J’ai toujours trouvé ça beau comme les âmes s’emmêlent, se tissent et se défont. Dans la photographie c’est ça qui me plait ; capter cet infime moment de complicité qui se crée, ce lien spécial entre l’objet de mon imagination, le modèle, et moi même. En Guadeloupe, la population locale ne veut pas être prise en photo par peur qu’on lui vole son âme. Ils ont peur de ce lien qui se crée. Il y a donc bien une forme de spiritualité dans la photographie, si on veut bien la voir. On joue avec elle, la façonne, et lui donne une forme pleine, visible.
C’est un échange bref, entre l’autre et le photographe, enrichissant à chaque fois. J’aime bien apprendre de l’autre, j’aime bien cette rencontre. Ça peut paraître intrusif, ça ne l’est en fait pas du tout. A chaque fois je suis étonnée de constater à quel point l’autre se livre. Il y a une confiance qui s’installe, doucement, comme un voile qui se brise, un mur qui s’effondre.
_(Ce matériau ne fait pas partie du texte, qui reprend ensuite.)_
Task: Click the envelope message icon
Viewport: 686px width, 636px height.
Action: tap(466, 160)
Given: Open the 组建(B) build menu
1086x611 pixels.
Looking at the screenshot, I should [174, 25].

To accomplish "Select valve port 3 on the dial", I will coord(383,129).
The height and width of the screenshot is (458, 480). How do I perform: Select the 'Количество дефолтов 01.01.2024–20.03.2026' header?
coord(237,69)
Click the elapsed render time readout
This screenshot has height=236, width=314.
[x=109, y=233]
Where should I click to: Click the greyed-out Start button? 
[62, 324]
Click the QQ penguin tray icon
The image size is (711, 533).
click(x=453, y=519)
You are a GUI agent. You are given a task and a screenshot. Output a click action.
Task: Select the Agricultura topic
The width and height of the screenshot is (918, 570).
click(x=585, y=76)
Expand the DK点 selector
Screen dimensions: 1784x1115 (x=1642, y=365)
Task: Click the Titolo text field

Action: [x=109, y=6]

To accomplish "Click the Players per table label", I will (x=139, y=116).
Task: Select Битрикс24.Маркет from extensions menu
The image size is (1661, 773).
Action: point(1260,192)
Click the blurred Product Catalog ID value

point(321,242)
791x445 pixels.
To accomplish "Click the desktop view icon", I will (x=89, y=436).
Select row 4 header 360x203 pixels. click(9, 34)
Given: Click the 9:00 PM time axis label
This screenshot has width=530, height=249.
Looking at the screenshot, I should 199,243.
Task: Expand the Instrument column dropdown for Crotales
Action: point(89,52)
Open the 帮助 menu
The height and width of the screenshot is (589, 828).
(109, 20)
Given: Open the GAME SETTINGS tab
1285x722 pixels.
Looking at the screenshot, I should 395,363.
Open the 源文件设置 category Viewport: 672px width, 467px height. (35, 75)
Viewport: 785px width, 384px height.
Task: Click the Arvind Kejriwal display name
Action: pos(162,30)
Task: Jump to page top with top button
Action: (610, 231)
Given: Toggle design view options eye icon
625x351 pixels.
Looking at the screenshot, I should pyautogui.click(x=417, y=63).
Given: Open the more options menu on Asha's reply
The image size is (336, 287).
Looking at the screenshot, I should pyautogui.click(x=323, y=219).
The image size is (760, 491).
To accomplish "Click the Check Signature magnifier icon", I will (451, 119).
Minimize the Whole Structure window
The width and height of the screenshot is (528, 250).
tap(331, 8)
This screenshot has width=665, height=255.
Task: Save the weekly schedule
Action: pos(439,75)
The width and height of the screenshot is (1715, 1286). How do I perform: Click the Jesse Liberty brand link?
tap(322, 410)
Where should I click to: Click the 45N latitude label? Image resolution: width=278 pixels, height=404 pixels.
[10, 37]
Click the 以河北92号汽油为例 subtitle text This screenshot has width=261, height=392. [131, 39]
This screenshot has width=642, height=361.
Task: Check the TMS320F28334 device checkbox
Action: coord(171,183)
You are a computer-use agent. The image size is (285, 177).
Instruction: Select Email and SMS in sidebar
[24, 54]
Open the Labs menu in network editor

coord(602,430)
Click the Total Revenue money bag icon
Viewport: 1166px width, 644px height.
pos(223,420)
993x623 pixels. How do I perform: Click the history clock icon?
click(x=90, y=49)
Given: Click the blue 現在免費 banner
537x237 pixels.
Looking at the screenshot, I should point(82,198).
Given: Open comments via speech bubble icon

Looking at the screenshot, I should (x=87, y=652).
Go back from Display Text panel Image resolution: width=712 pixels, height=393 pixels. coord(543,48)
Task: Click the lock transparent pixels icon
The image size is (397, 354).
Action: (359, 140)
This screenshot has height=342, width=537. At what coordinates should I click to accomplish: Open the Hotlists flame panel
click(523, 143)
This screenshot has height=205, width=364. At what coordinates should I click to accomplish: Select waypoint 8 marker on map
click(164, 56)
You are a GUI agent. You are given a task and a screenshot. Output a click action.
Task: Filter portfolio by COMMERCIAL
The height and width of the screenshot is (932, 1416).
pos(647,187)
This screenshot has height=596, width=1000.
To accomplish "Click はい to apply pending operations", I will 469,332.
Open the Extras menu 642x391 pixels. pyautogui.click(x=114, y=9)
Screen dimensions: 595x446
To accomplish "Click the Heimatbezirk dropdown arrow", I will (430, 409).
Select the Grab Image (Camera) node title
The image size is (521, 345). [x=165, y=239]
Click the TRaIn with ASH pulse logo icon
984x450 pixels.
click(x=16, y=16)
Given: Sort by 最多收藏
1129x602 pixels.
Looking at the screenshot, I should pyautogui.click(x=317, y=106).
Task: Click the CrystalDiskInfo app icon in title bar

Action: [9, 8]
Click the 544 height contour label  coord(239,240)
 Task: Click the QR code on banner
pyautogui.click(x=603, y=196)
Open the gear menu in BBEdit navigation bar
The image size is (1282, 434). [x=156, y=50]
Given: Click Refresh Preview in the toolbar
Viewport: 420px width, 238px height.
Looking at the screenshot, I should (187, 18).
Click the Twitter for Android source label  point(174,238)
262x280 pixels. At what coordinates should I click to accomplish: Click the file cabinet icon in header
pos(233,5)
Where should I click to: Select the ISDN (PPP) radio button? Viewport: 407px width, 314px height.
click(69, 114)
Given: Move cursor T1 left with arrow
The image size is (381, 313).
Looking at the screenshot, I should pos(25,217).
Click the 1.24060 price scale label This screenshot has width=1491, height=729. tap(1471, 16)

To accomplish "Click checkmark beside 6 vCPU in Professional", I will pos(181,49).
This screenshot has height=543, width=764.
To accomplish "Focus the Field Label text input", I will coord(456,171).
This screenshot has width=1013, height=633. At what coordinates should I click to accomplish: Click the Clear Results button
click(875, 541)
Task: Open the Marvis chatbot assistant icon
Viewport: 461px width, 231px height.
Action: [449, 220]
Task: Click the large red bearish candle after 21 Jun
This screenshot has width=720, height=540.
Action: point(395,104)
Alors, seulement à ce moment j’arrive à comprendre ce que je cherche. C’est le beau. Beaucoup cherchent le message, le sens fort, engagé. J’admire ceux là. Mais j’ai compris il y a peu, que ce que je cherche moi, dans l’image achevée, c’est le beau. Le beau de l’autre, celui qui diffère en chacun. Celui qui brille dans ses yeux. Le beau qui, peut importe le temps qui passe, ne s’évaporera pas.